[[ Given records open ]]

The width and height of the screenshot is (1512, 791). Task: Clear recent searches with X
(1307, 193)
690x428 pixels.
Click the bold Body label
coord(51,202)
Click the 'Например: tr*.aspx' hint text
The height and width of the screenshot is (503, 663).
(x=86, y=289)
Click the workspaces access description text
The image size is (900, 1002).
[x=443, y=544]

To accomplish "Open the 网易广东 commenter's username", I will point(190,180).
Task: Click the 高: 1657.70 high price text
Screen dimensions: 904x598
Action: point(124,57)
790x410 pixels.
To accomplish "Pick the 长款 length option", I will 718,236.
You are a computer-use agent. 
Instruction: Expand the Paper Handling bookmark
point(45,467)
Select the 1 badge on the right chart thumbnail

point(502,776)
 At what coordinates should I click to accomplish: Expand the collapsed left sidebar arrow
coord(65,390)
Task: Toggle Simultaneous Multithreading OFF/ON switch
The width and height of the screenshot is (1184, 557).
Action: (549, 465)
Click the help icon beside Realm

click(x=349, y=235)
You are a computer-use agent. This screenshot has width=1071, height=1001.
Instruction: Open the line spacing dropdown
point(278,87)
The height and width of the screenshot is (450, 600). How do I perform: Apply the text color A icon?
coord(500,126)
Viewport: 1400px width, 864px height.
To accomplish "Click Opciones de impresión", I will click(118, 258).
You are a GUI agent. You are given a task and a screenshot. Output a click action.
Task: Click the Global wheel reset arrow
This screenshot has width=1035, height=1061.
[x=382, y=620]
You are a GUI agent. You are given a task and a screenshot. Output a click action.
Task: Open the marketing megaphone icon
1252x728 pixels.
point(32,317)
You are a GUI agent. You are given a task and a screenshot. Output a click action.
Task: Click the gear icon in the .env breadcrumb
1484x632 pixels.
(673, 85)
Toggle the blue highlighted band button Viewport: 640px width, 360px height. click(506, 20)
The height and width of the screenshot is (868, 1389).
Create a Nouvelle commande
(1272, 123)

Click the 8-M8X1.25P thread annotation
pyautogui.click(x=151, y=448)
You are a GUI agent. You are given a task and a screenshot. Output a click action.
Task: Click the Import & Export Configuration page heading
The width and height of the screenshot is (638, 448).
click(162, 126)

[[ Given records closed ]]

> [What is needed]: The records above must be retyped in full. Keep each one exactly as it is.

> [Solution to the exercise]:
The width and height of the screenshot is (1512, 791). Task: Clear recent searches with X
(1307, 193)
690x428 pixels.
Click the bold Body label
coord(51,202)
Click the 'Например: tr*.aspx' hint text
The height and width of the screenshot is (503, 663).
(x=86, y=289)
Click the workspaces access description text
The image size is (900, 1002).
[x=443, y=544]

To accomplish "Open the 网易广东 commenter's username", I will point(190,180).
Task: Click the 高: 1657.70 high price text
Screen dimensions: 904x598
Action: point(124,57)
790x410 pixels.
To accomplish "Pick the 长款 length option", I will 718,236.
You are a computer-use agent. 
Instruction: Expand the Paper Handling bookmark
point(45,467)
Select the 1 badge on the right chart thumbnail

point(502,776)
 At what coordinates should I click to accomplish: Expand the collapsed left sidebar arrow
coord(65,390)
Task: Toggle Simultaneous Multithreading OFF/ON switch
The width and height of the screenshot is (1184, 557).
Action: (549, 465)
Click the help icon beside Realm

click(x=349, y=235)
You are a computer-use agent. This screenshot has width=1071, height=1001.
Instruction: Open the line spacing dropdown
point(278,87)
The height and width of the screenshot is (450, 600). How do I perform: Apply the text color A icon?
coord(500,126)
Viewport: 1400px width, 864px height.
To accomplish "Click Opciones de impresión", I will click(118, 258).
You are a GUI agent. You are given a task and a screenshot. Output a click action.
Task: Click the Global wheel reset arrow
This screenshot has width=1035, height=1061.
[x=382, y=620]
You are a GUI agent. You are given a task and a screenshot. Output a click action.
Task: Open the marketing megaphone icon
1252x728 pixels.
point(32,317)
You are a GUI agent. You are given a task and a screenshot. Output a click action.
Task: Click the gear icon in the .env breadcrumb
1484x632 pixels.
(673, 85)
Toggle the blue highlighted band button Viewport: 640px width, 360px height. click(506, 20)
The height and width of the screenshot is (868, 1389).
Create a Nouvelle commande
(1272, 123)

Click the 8-M8X1.25P thread annotation
pyautogui.click(x=151, y=448)
You are a GUI agent. You are given a task and a screenshot. Output a click action.
Task: Click the Import & Export Configuration page heading
The width and height of the screenshot is (638, 448).
click(162, 126)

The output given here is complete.